■ **Problem requirements**: Beginning with the line that holds "Task: Open the yeechin1107 username profile" and ending with the last line below, please copy every line exactly, add nothing, and leave out the pictures.

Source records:

☆ ☆ ☆ ☆ ☆ ☆ ☆

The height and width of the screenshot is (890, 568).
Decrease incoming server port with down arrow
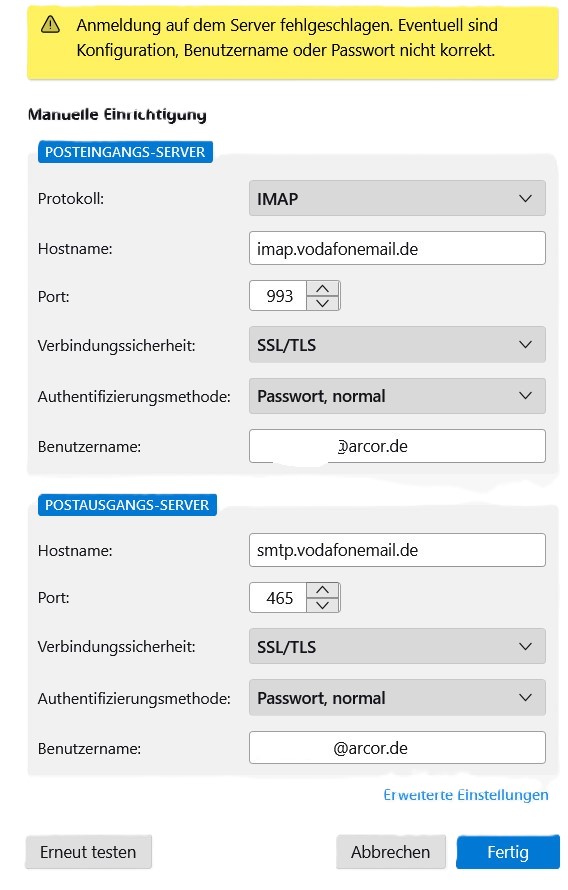click(x=322, y=303)
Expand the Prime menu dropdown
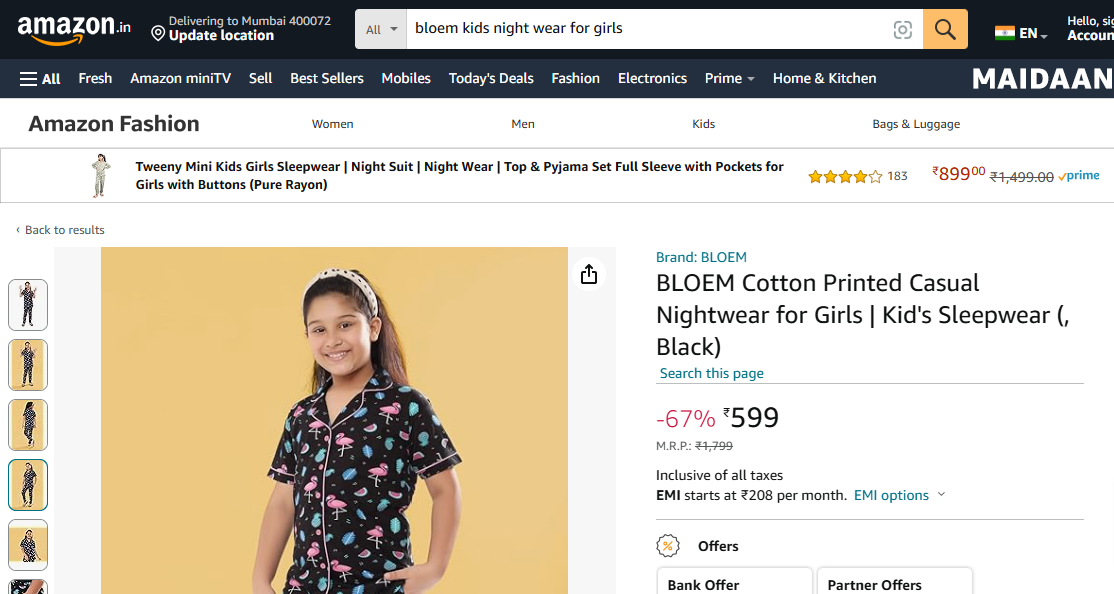This screenshot has height=594, width=1114. (730, 78)
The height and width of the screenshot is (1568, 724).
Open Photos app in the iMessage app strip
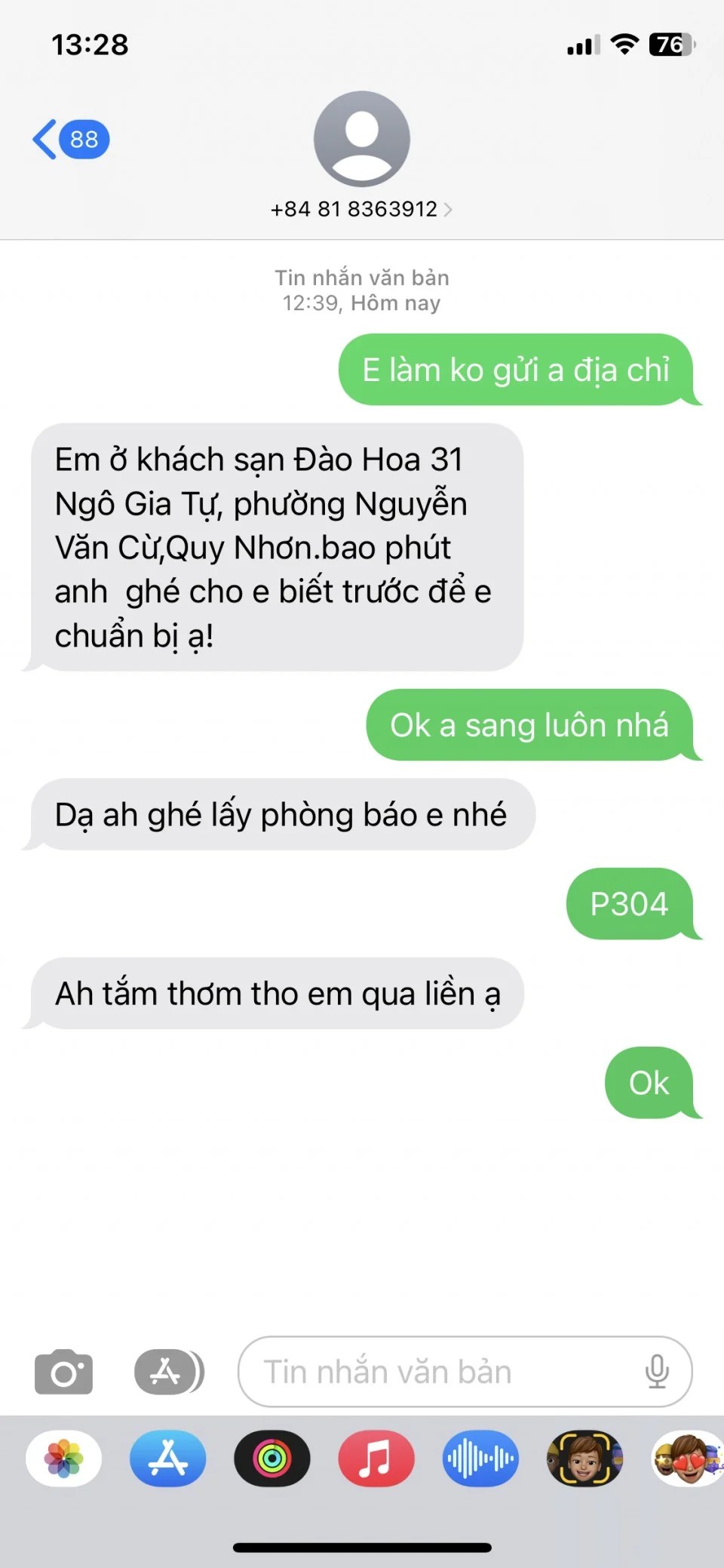64,1458
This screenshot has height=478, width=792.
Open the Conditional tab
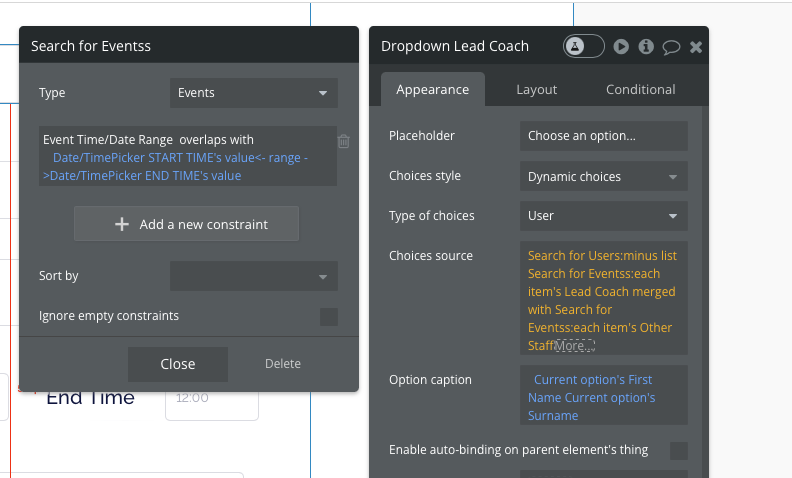click(640, 89)

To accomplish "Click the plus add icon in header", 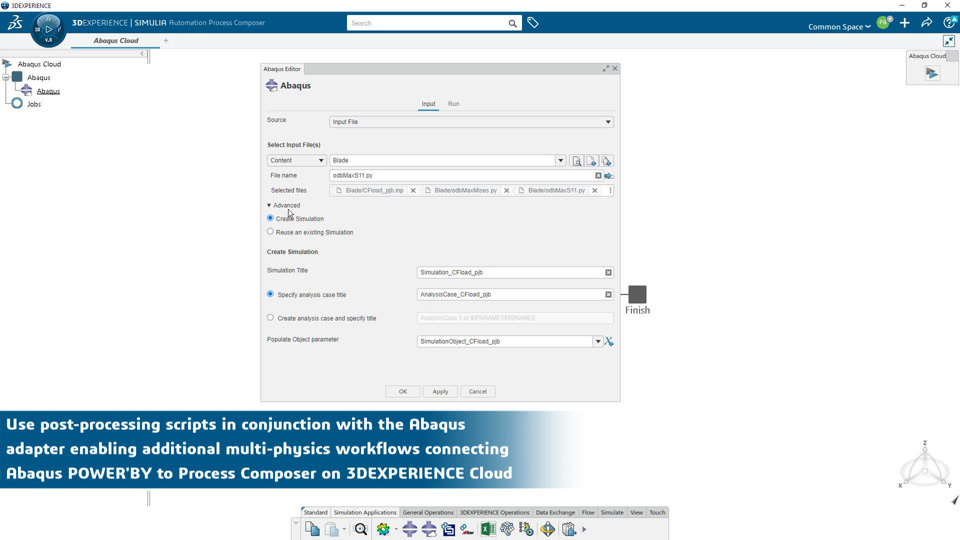I will tap(905, 23).

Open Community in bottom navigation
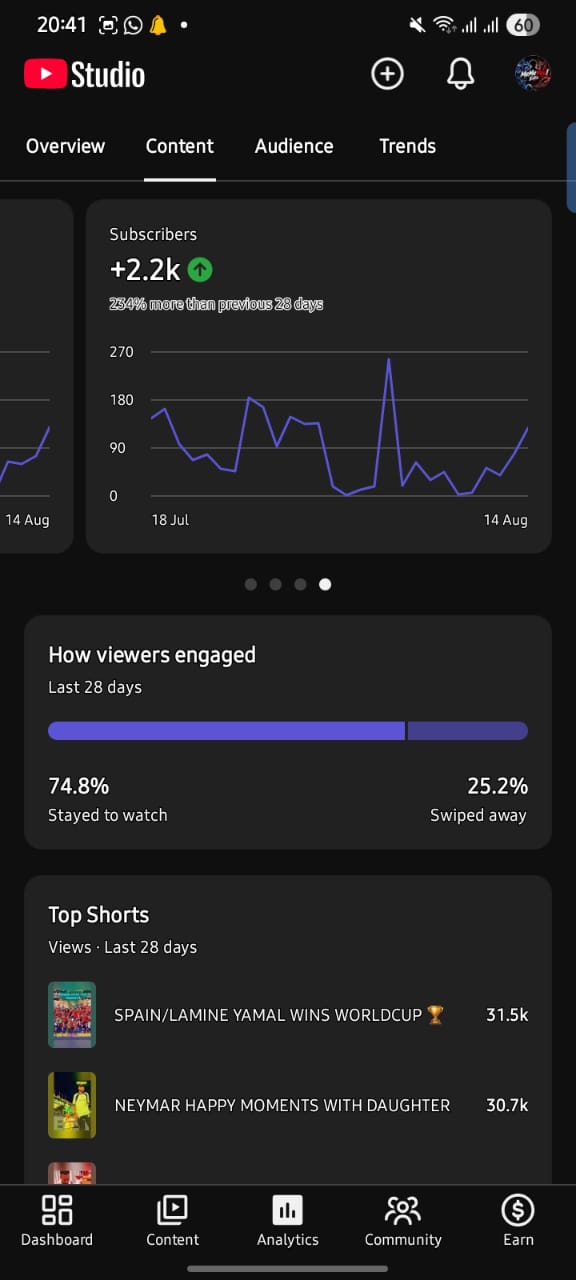point(403,1222)
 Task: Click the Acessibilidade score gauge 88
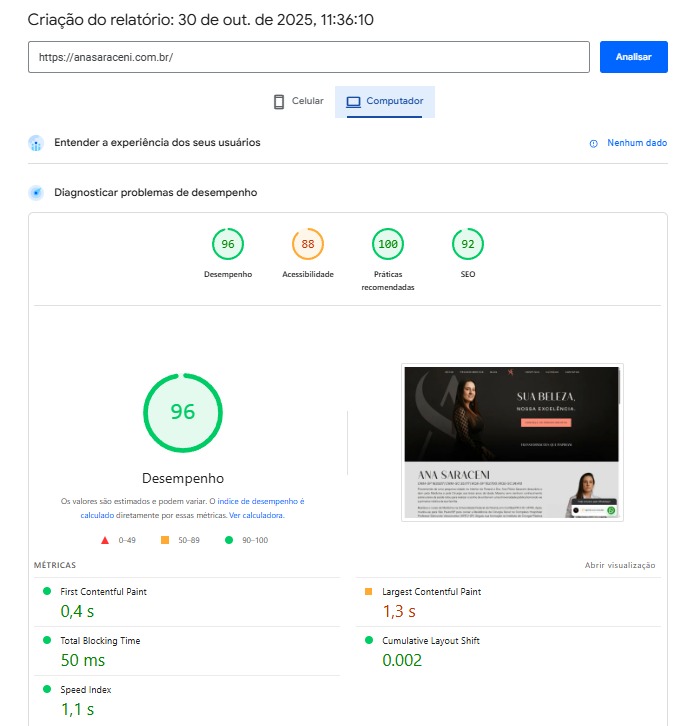(308, 245)
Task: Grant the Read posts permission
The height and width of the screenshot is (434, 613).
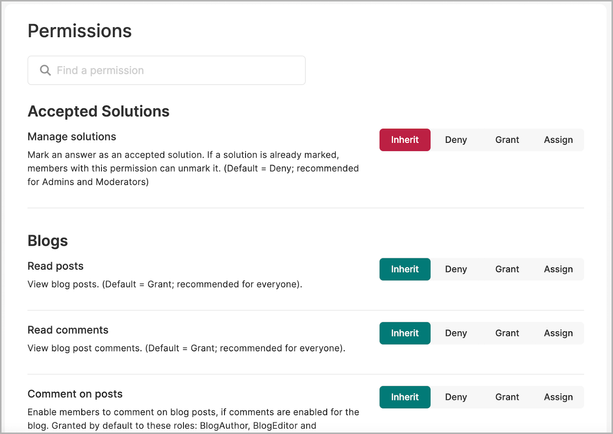Action: coord(507,269)
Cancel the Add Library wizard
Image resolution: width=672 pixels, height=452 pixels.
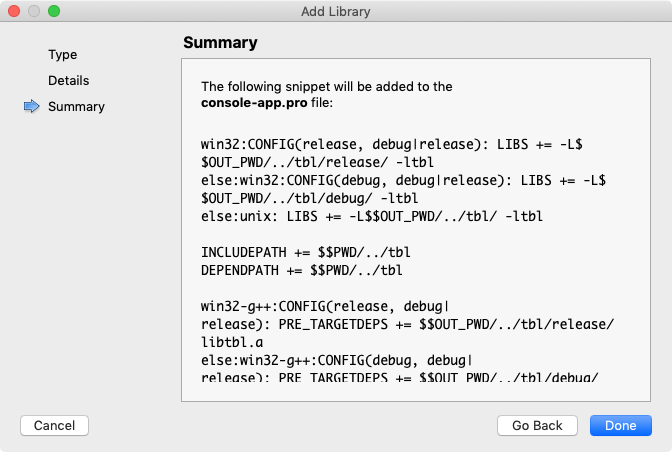click(x=54, y=425)
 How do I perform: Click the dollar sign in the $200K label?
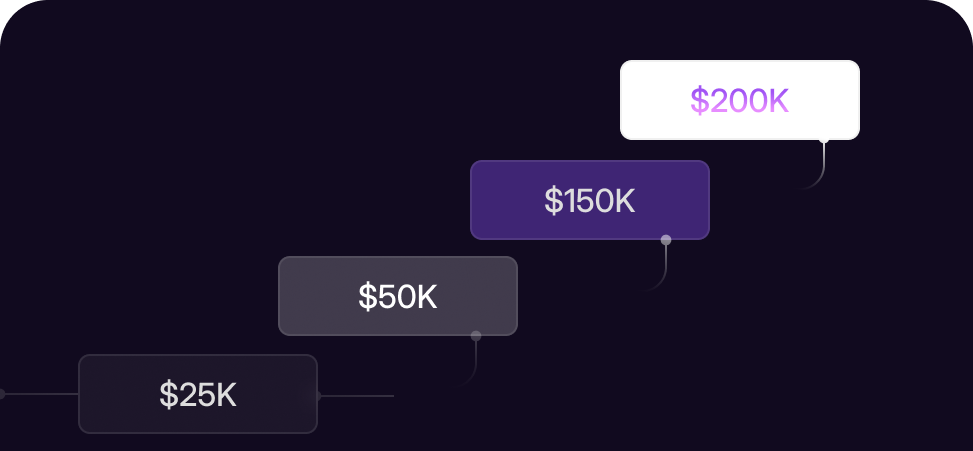tap(699, 100)
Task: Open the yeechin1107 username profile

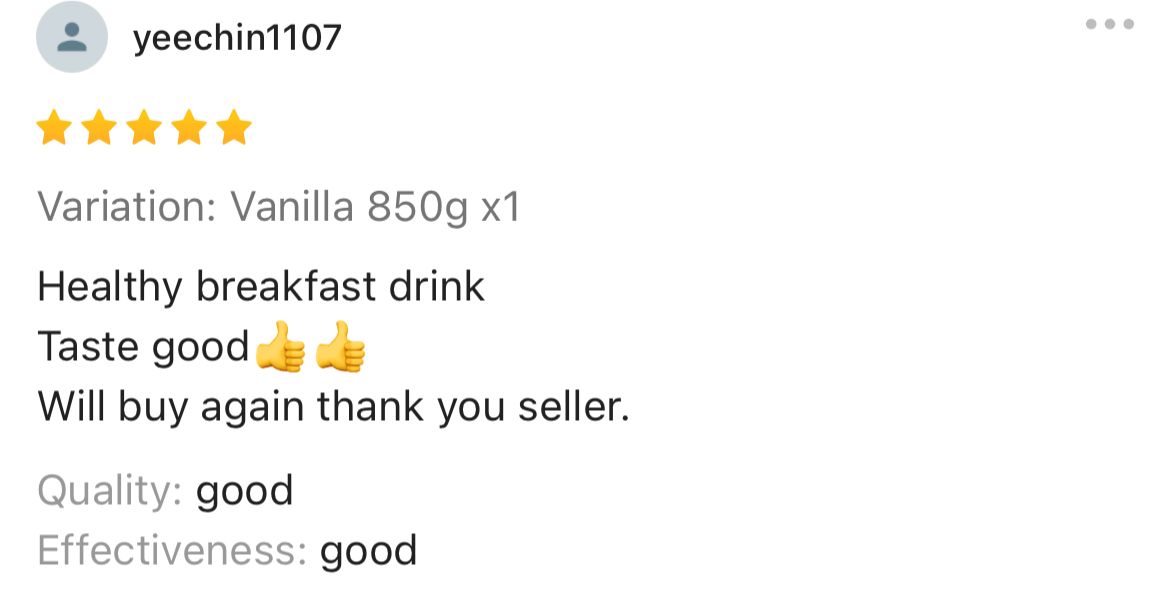Action: [x=237, y=38]
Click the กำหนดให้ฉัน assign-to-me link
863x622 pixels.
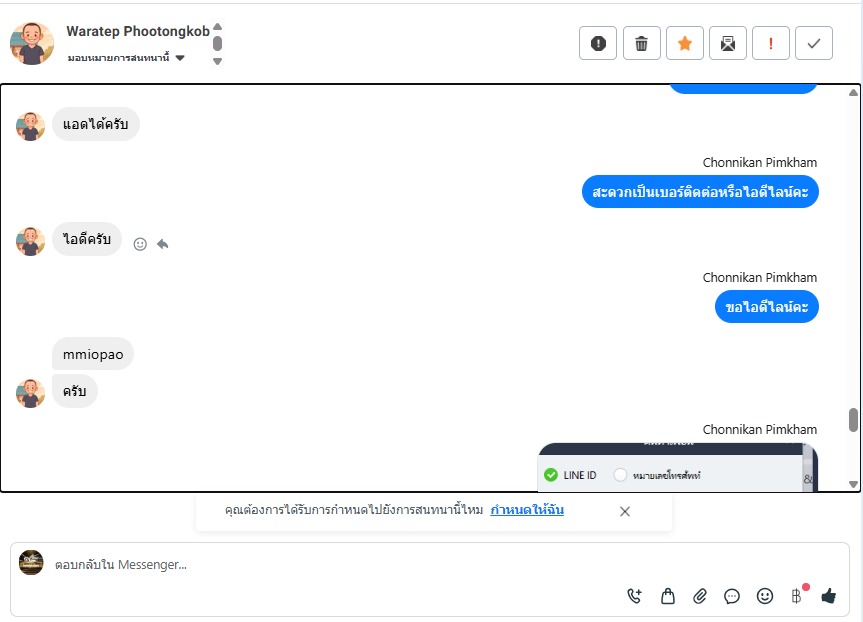527,510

☆ ☆ ☆ ☆ ☆ ☆ ☆

■ **Exercise answer**:
Task: Open the yeechin1107 username profile

Action: [x=237, y=38]
Click the กำหนดให้ฉัน assign-to-me link
863x622 pixels.
527,510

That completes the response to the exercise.